We conducted our laboratory evaluations using animal serum collected by jugular vein puncture 3 days before surgery and day 1, 3, 7, 10, 14, 21, 28, 42, 56, and 84 after implantation. We measured intact PTH, calcium, and phosphorus levels using an enzyme-linked immunosorbent assay (ELISA) (Rat Bioactive Intact PTH ELISA kit, Immutopics, San Clemente, CA, USA) and an automatic chemistry analyzer.

Histological evaluation

All animals were sacrificed 12 weeks after the surgical procedures. For the histological evaluation of the implanted cells, we removed the muscles that had been marked with the sutures and stored them in neutral buffered formaldehyde embedded in paraffin blocks. After deparaffinization and alcohol rehydration, we conducted H&E staining. Immunohistochemical staining was performed using an automated immunostainer (LEICA BOND-MAX, Leica Biosystems Newcastle Ltd, Newcastle, UK) according to the manufacturer’s protocol. The following primary antibodies were used for immunohistochemical staining: anti-parathyroid hormone (PTH), mouse monoclonal (1:200 dilution), clone 105G7, IgG2a, Novocastra, Newcastle, UK; anti-chromogranin A (CHGA), mouse monoclonal (1:200 dilution), clone LK2H10, IgG1, Novocastra, Newcastle, UK.
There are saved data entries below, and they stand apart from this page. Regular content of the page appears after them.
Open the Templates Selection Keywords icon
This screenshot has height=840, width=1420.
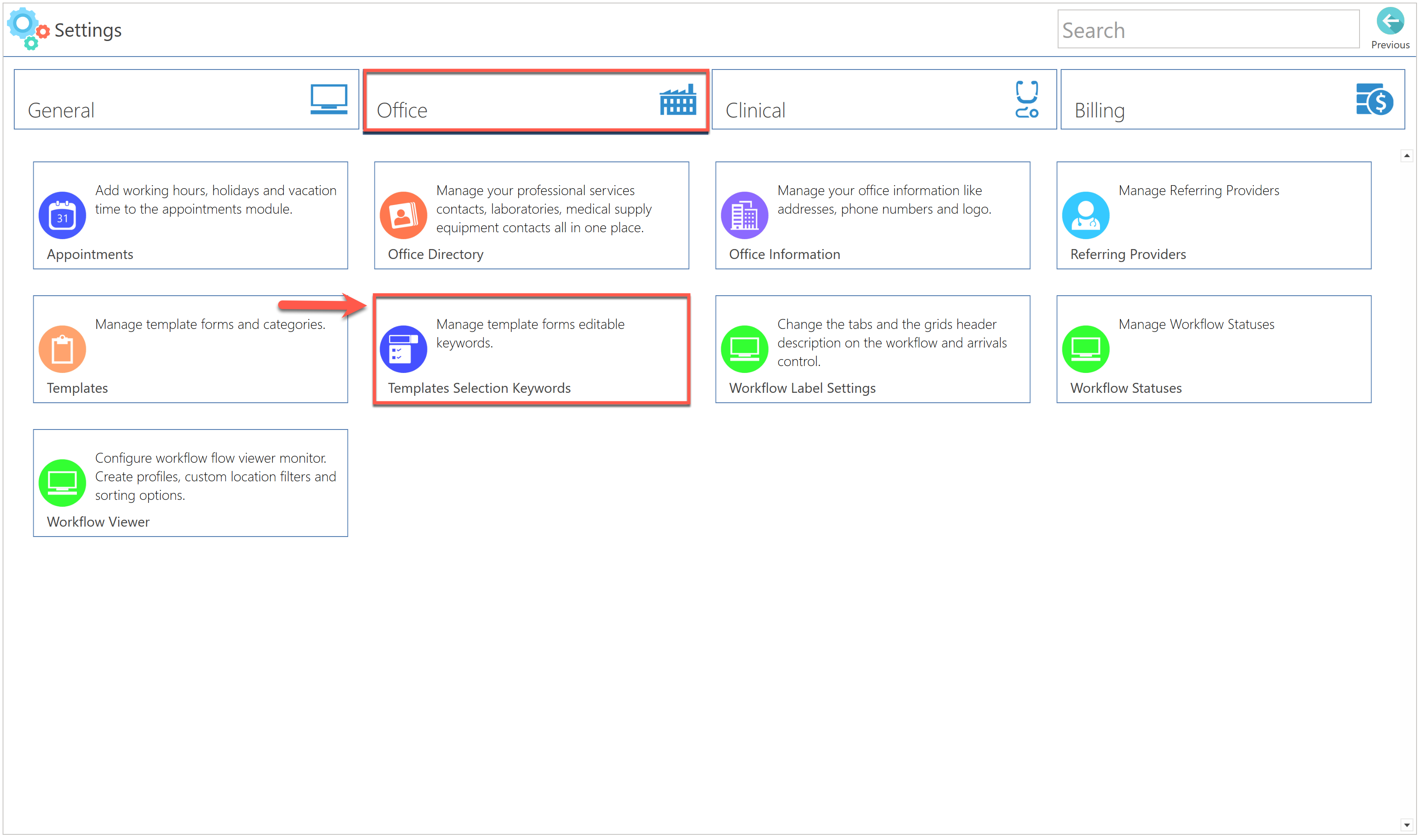tap(403, 349)
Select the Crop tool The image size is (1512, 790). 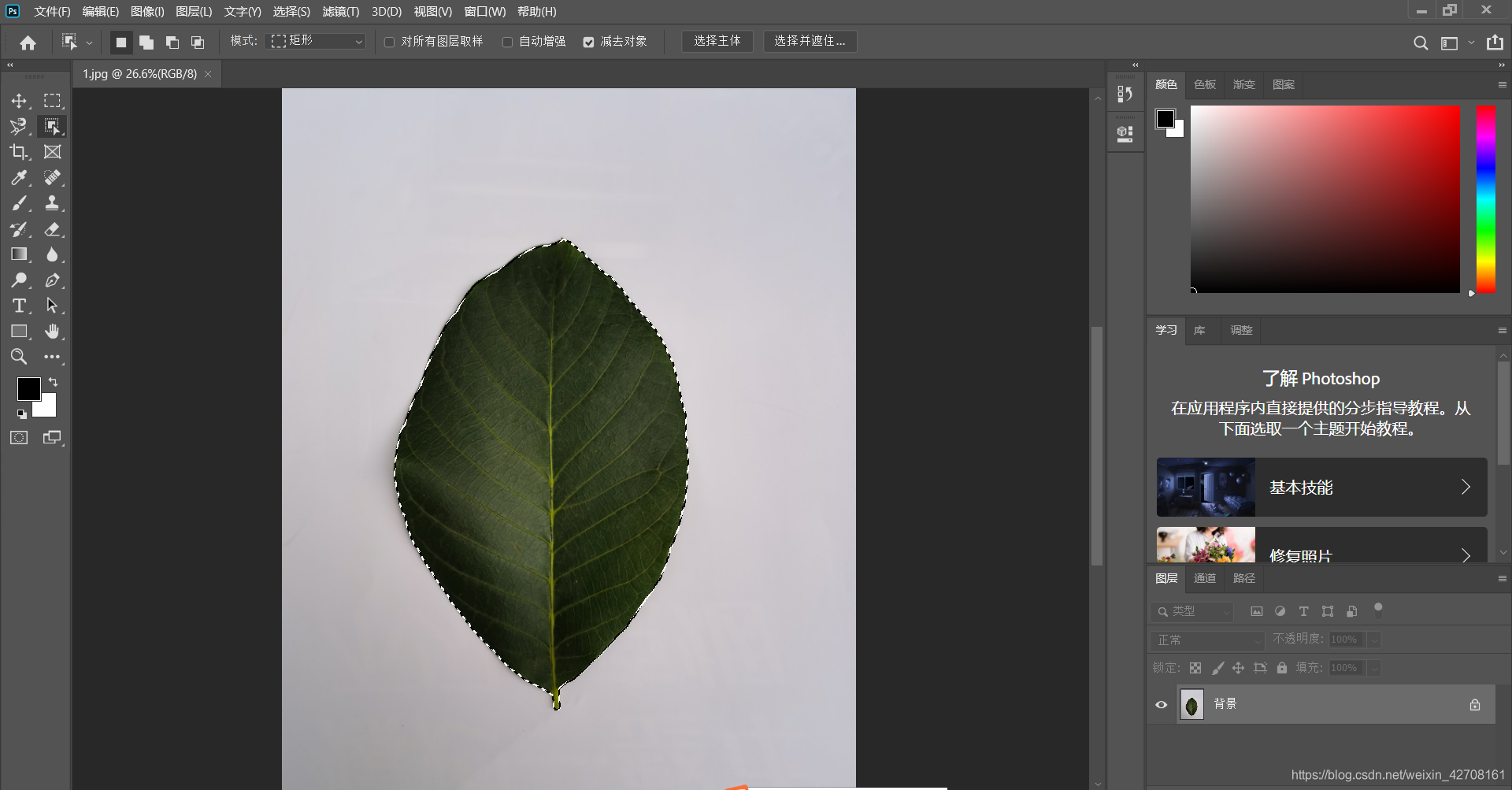pos(19,152)
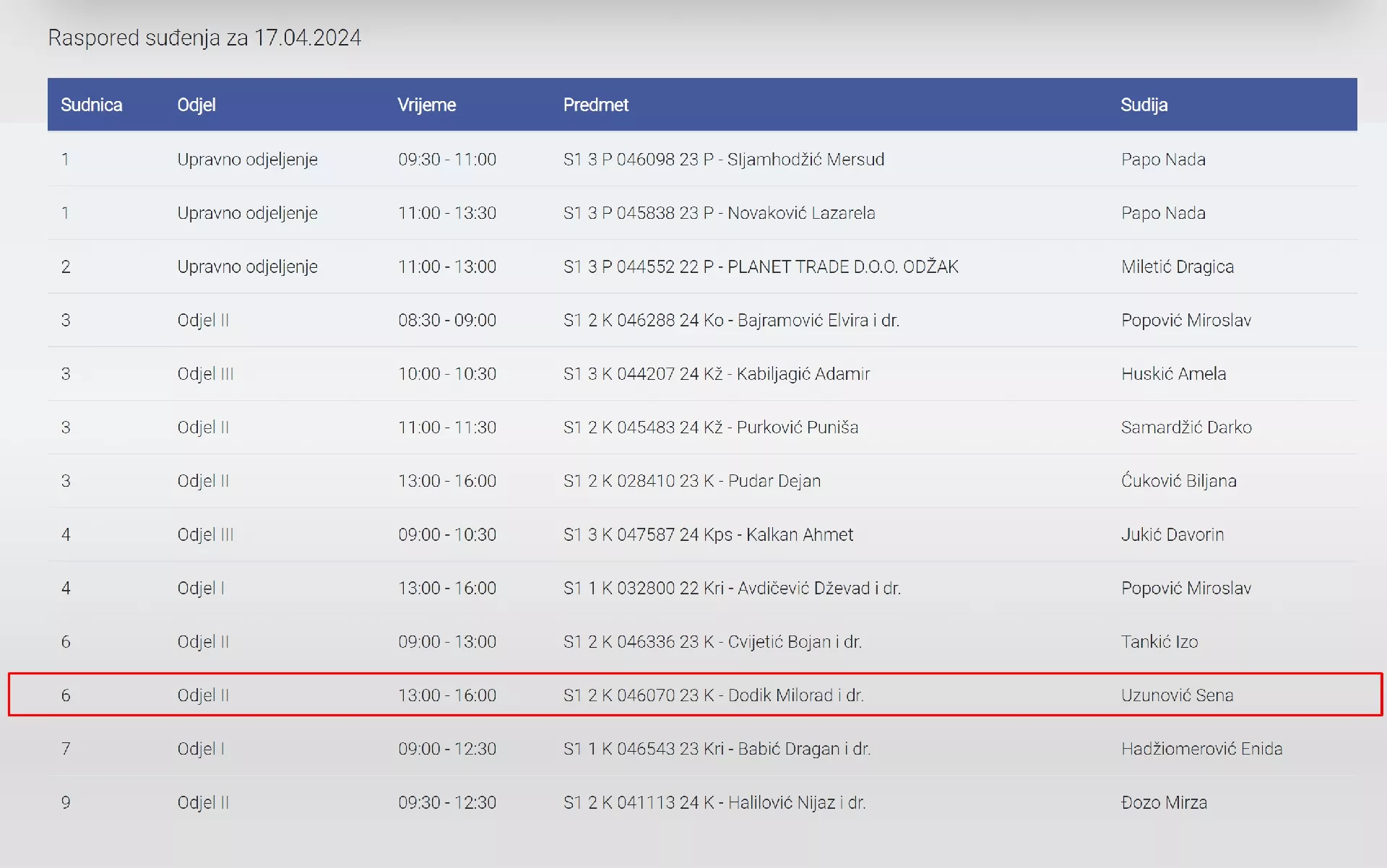Click the Purković Puniša case text
Viewport: 1387px width, 868px height.
pos(710,428)
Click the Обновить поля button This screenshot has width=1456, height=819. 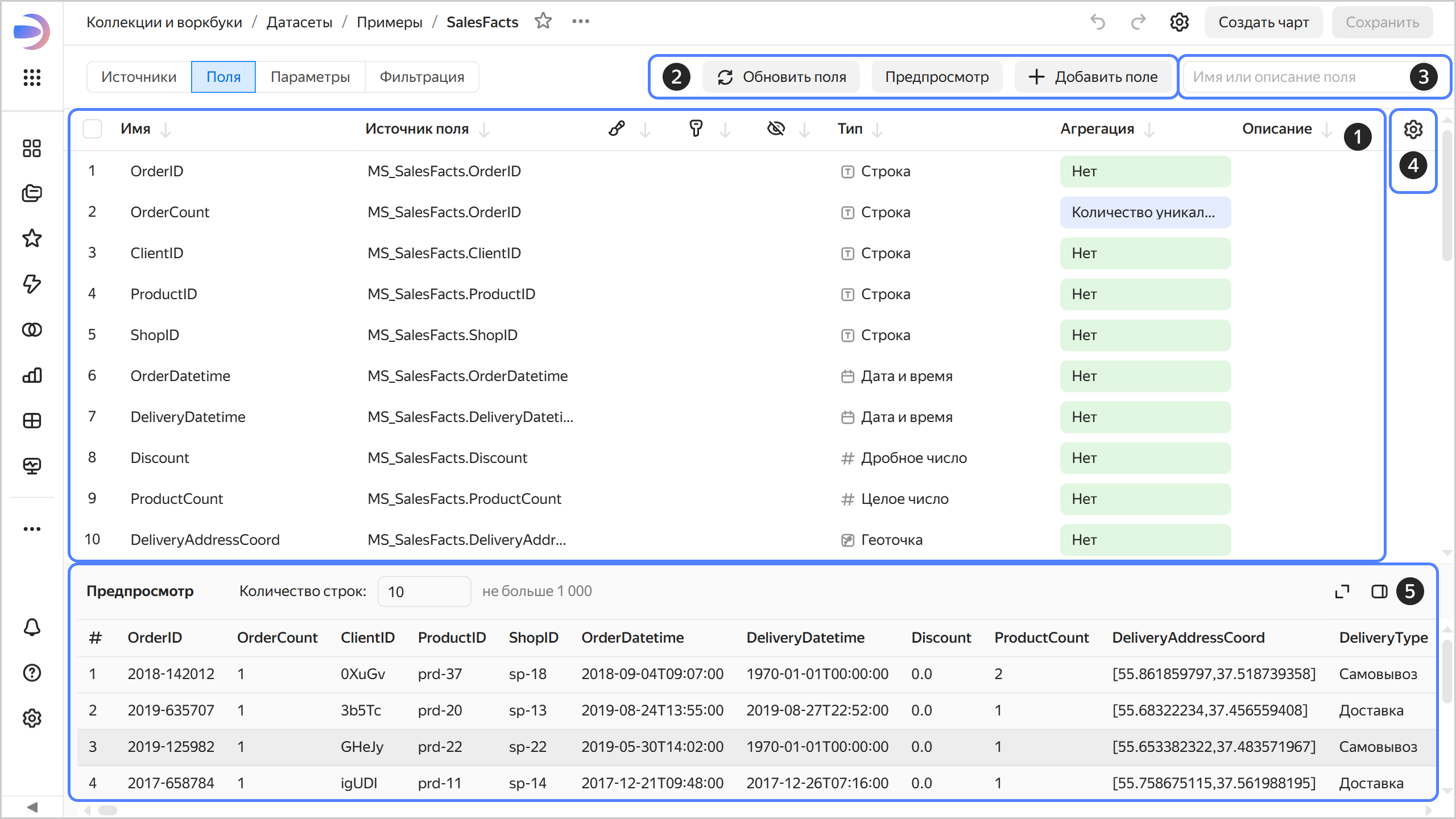click(x=781, y=76)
For the immunofluorescence analysis, we then incubated the specimens with anti-PTH antibody diluted in bovine serum albumin buffer (1:100, Ab Frontier, Seoul, Korea) and anti- CHGA mouse polyclonal antibody (1:100; Ab Frontier) overnight at room temperature, washed them with 0.1% NP-40 in PBS, incubated them further with Alexa 488-conjugated goat anti-rabbit antibody (Molecular Probes, Inc., Eugene, OR, USA) for 16 h at 37 °C, and counterstained them with DAPI (Pierce, Rockford, IL, USA). We analyzed the preparations with a Leica TCS-SP5 confocal microscope (Leica Microsystems, Wetzlar, Germany).

Statistical analyses

We performed all statistical analyses using SPSS version 19 (IBM, Chicago, IL, USA), and the results are expressed as means ± standard deviations. We used repeated-measures ANOVA to determine the statistical significance of the weight changes in the groups and the Mann-Whitney U test to determine statistical significance between two groups. We considered a p value < 0.05 significant.